> [Exercise]:
Reproduce the items from the line containing "Image resolution: width=392" through the end of the items, leaving the pictures out of your answer.
⟨
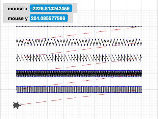This screenshot has width=158, height=119.
Task: Click the "mouse y" monitor label
Action: (x=18, y=19)
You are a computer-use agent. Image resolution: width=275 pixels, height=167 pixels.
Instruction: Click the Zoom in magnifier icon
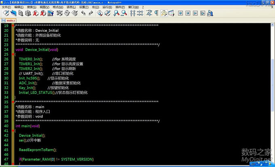coord(116,13)
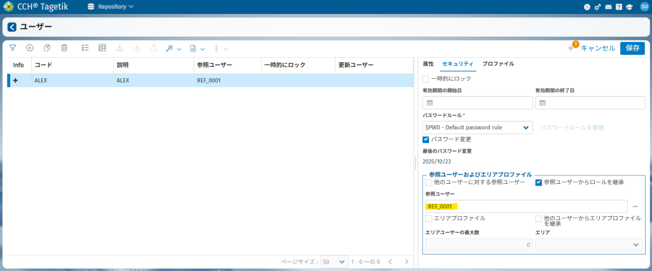This screenshot has width=652, height=271.
Task: Click the 有効期間の開始日 date field
Action: (x=478, y=102)
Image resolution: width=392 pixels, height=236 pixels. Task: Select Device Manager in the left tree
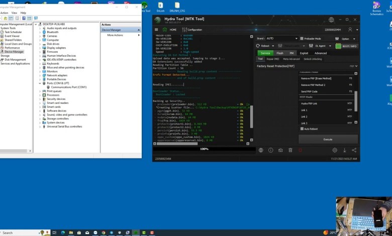(x=14, y=52)
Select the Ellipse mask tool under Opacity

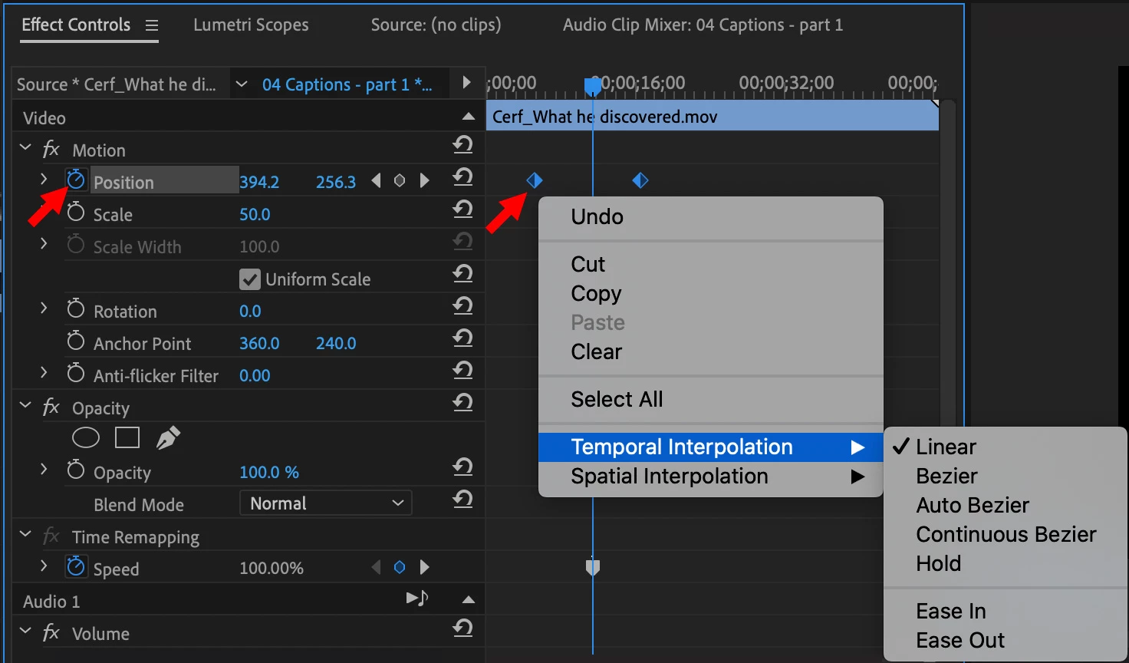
⟩
> [Response below]:
Image resolution: width=392 pixels, height=236 pixels. Task: Select Device Manager in the left tree
(x=14, y=52)
Select the Ellipse mask tool under Opacity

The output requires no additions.